Relay: Locker Room Talk

The woman’s voice is so often muted by the power

What woman out there hasn’t had to fend off unwanted advances from a boss, a host, a guest, a guy you just met, or a guy you know well? 

And did you know — of course you did — that if you did anything to stop him, he would shame you as “overreacting,” say “this bitch is nuts,” fire you, or give you a bad reference or a bad reputation? 

That masher owns your reputation and he knows it. In fact, he owns the future of your relationships, your career path, and your reaction to food. He can control your self-esteem. This pisses me off.

Ask yourself, as a single woman at a party, who actually sticks up for you if you put a fork in the hand of the guy with his hand in your lap or pour hot coffee on the guy who goosed you? Nobody, and you know it before you even start looking for the fork. You know it is the troublesome woman who tends to get in trouble, not the guy. The guy gets high fives for copping a feel; the girl goes to the bathroom to throw up. The woman’s voice is so often muted by the power. 

The waitress complains, she is fired; the whistleblower is transferred, and the “locker room guy” is enabled again and again.

He gets to walk into the dressing room at a beauty pageant, gets to cop a feel in a crowded elevator, French kiss you while he shakes your hand, and gets to talk dirty on the radio while everyone says, “Boys will be boys.”

The other night I was reminded of a moment in my past. I was the date of a fellow on whom I had a crush. He worked for Rolling Stone magazine, and I was invited to a function. Maybe Magazine Publishers Association dinner, who knows? I remember what I wore because I bought it especially for that night. Expensive, Calvin Klein, silk. I wanted to make a good impression. I would be meeting the other executives, wives, and significant others. We would be at the good table, I was told.

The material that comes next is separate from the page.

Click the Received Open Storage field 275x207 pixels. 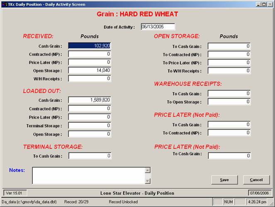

At the huge round table the crush sat on my left and another male executive on my right. (Everyone at Rolling Stone was young, so all these folks with big jobs were my age.) The guy to my right had his hand in my lap before the salad was served. At first I thought it was a napkin issue and I brushed him aside, but he was back immediately, under the tablecloth.

This was 1979. I was new to this little tribe. Eager to have this crush turn into something, I just pushed the hand away, again and again and again, more times than I can count, all the while squirming in my seat to get far from him without making a scene. (What went through my mind in a flash: Good girls are polite. Maybe it’s a mistake. Do not make a fuss. Don’t embarrass your date.) The crush was no help. He was annoyed by my fidgeting and general withdrawal from conversation. When I whispered what was happening, he whispered, “Just push him away,” and did nothing to keep the hand guy away from me. 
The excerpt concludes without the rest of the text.